Stored dataset items:
########

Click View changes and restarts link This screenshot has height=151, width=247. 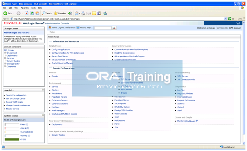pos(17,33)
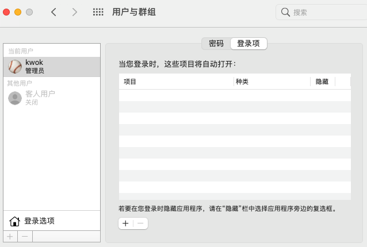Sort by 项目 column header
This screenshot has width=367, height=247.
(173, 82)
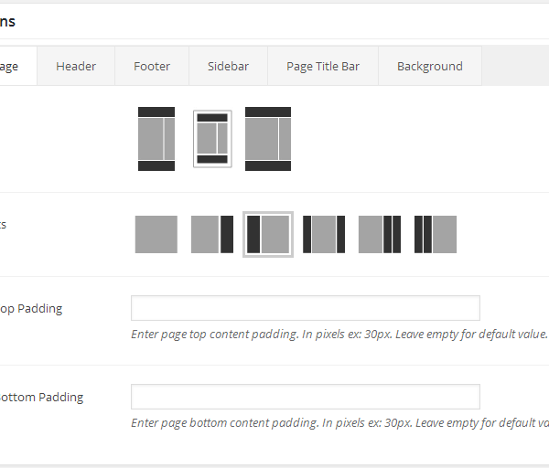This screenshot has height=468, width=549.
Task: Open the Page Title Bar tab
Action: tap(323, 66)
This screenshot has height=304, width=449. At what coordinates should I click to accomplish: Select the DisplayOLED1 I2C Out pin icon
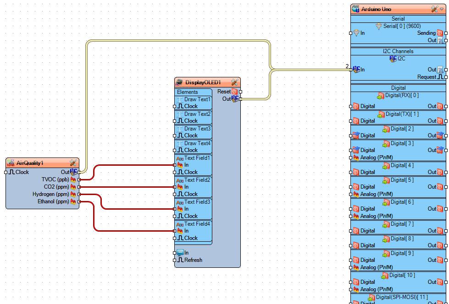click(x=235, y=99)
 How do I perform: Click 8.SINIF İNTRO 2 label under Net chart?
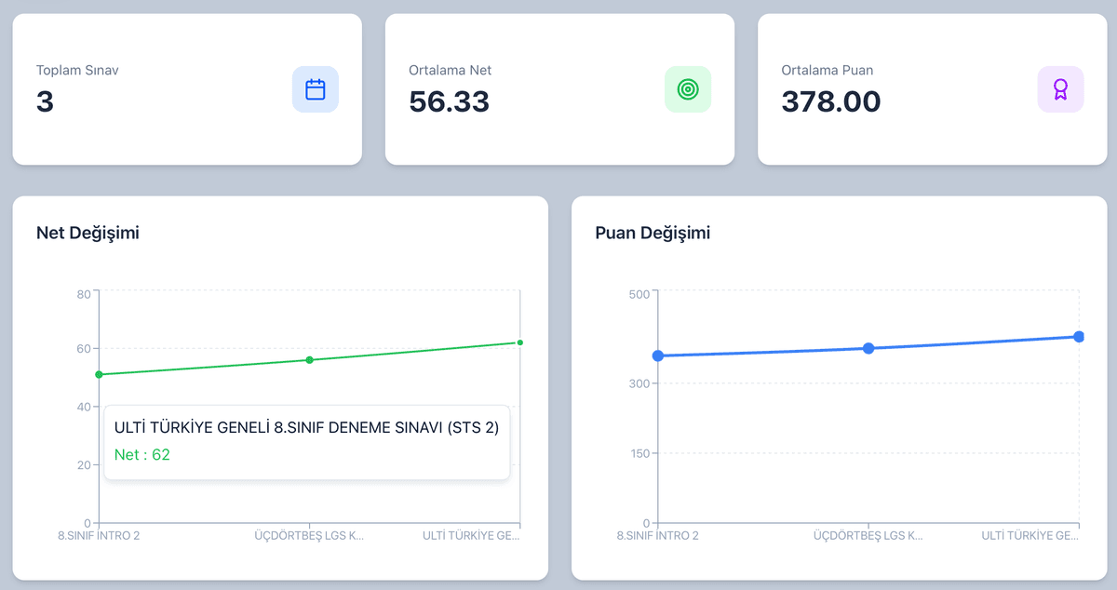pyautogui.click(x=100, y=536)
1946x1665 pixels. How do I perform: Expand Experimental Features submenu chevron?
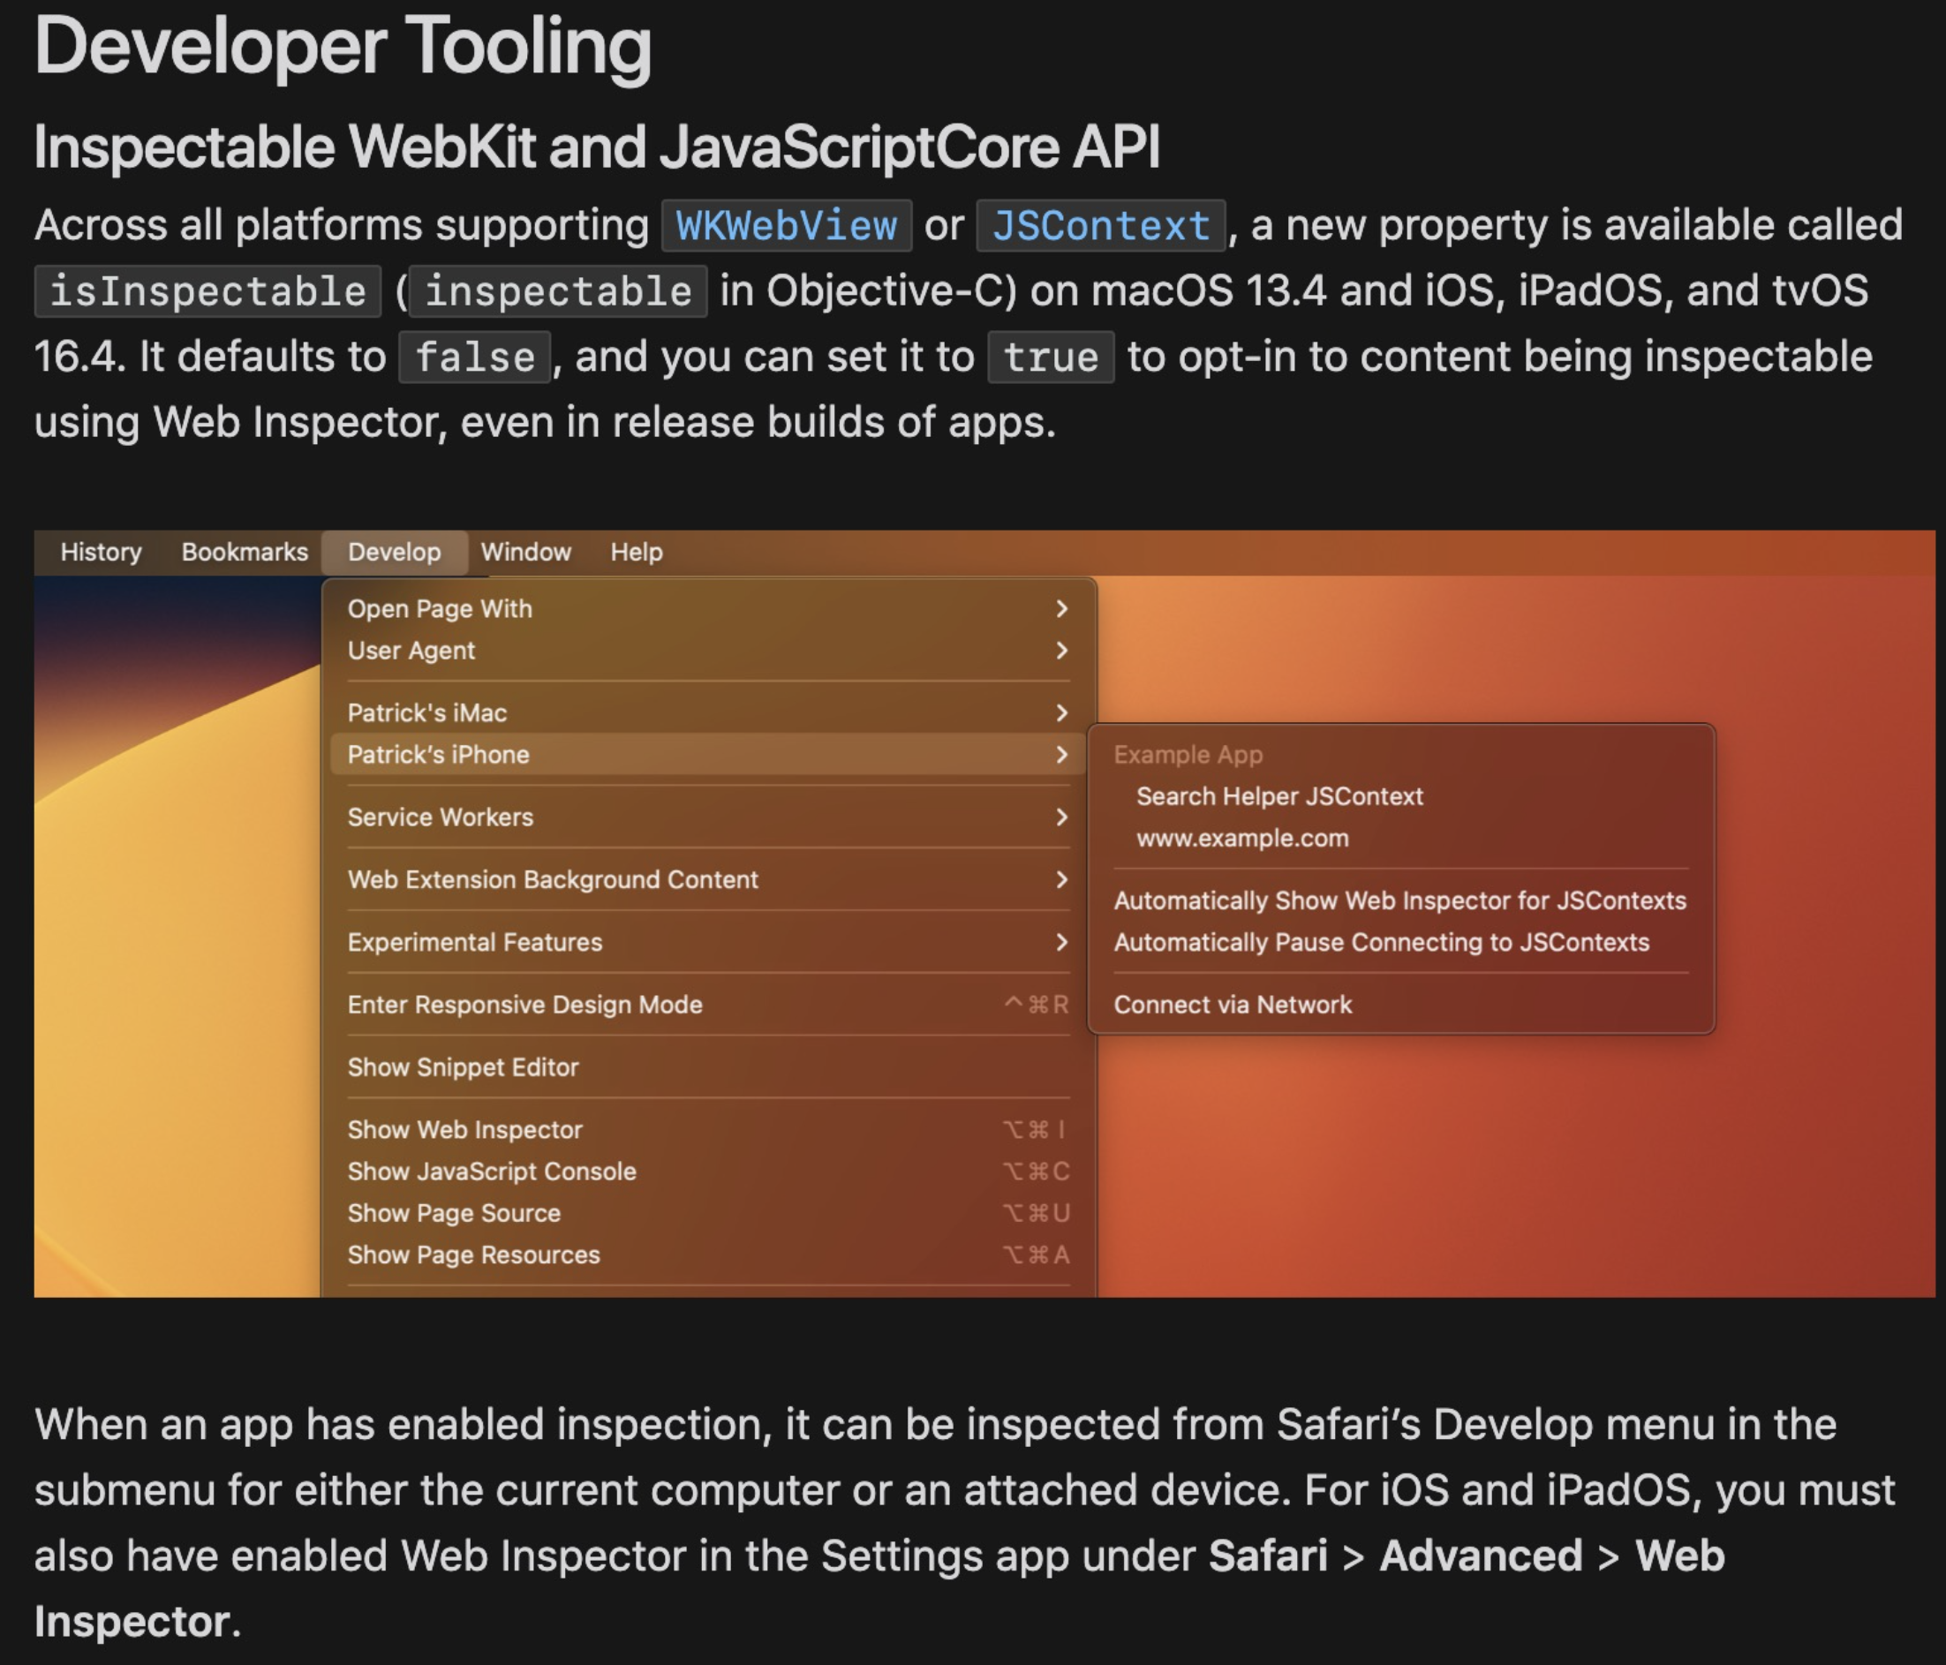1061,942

########

• [TASK OBJECTIVE]: Starting with the line that contains "This screenshot has height=304, width=449." and going on through the end of the records, switch "perform" to "carry out" and give those lines again with nothing else changed. Omit the pictures from your answer.

• [RESPONSE TO THE EXERCISE]:
This screenshot has height=304, width=449. At what coordinates should I click to accomplish: Select the DisplayOLED1 I2C Out pin icon
click(x=235, y=99)
 How do I carry out: Click 8.SINIF İNTRO 2 label under Net chart?
pyautogui.click(x=100, y=536)
1946x1665 pixels. How do I carry out: Expand Experimental Features submenu chevron?
1061,942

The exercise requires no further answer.